To break this paralysis, the consensus rule should be modified. Rather than insisting on unanimity, one option would be to allow decisions to be taken by a supermajority. Another option would be to exempt the government being addressed by a Council action from the unanimity requirement—much as the so-called Moscow mechanism, however underutilized, does for the OSCE.

But the problem is not only the consensus rule. Much as for the EU, many Council members compound this weakness by treating the common position as a ceiling rather than a floor. Even if the 46 members cannot collectively act beyond the wishes of their most recalcitrant member, there is no reason why individual members cannot do more for human rights on their own, whether through public statements, diplomatic representations, or other forms of pressure. But all too often member states find it convenient to justify their own inaction by the inaction of the Council as a whole. No one should be taken in by that excuse.

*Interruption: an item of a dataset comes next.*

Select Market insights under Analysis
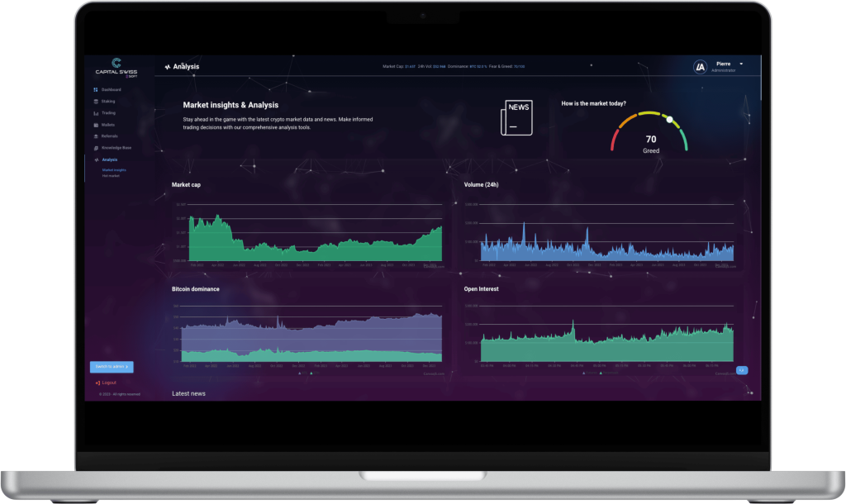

And there are countless opportunities to act. The key to being serious about protecting human rights is not to leave Council actions confined to Strasbourg but to ensure that what happens in Strasbourg makes its way back to national capitals to influence bilateral and multilateral relations with the government concerned. Member governments should make it their business to pro-actively advance the recommendations formulated by the PACE, the CPT, the Commissioner, and other Council of Europe institutions. That is the only way that these recommendations stand a chance of implementation.

For example, the European Court of Human Rights has issued a growing number of rulings on Russian abuses in Chechnya. Russia has a duty to implement these rulings, meaning that it must not only compensate the victims and their relatives in the individual cases before the court, as it tends to do, but also remedy the underlying, systemic problems that led to the violations. Absent pressure, however, Russia is unlikely to take these systemic, remedial steps. Both the Council as a whole and its individual members should make full Russian compliance with these judgments an integral part of their dealings with Moscow.

The Assembly has a special role to play here. As parliamentarians, you have a responsibility to act as a check on your governments, to ensure that they live up to the commitments they have embraced, including to protect human rights throughout the European continent. When they fail in this duty, you should speak out. Such parliamentary oversight is essential because the protection of human rights often bumps up against other governmental interests. Through your scrutiny, pressure, and public voice, you can ensure that, when these conflicts arise, the rights of the people of Europe prevail.

The need for this oversight has been particularly acute when it comes to European governments’ complicity in the CIA’s secret detention and illegal transfer of terrorist suspects and its direct and indirect role in their torture and mistreatment. In many quarters, the investigation led by Swiss senator and Assembly member Dick Marty has been met by stonewalling at best. Despite these challenges, Mr. Marty’s work—as well as that of the European Parliament’s Temporary Committee—has made a significant contribution by shining a spotlight on European complicity in CIA abuses and pressing for accountability. But a lot more remains to be done. National parliaments should use their investigative powers to counter governmental attempts to cover up. Only when this complicity is exposed and its authors pay a price will we have any assurance that, when the next crisis arises, such abuses will not be repeated.

Human Rights Watch has deeply appreciated our partnership with the Council of Europe. Much has been accomplished in the defense of human rights, but there is so much more that could be achieved if these shortcomings in Council practice were addressed. Thank you for the opportunity to speak with you on this important day of debate. I hope that what emerges is a stronger, more effective defense of human rights for everyone in Europe, even those whose governments’ commitment to human rights is weakest.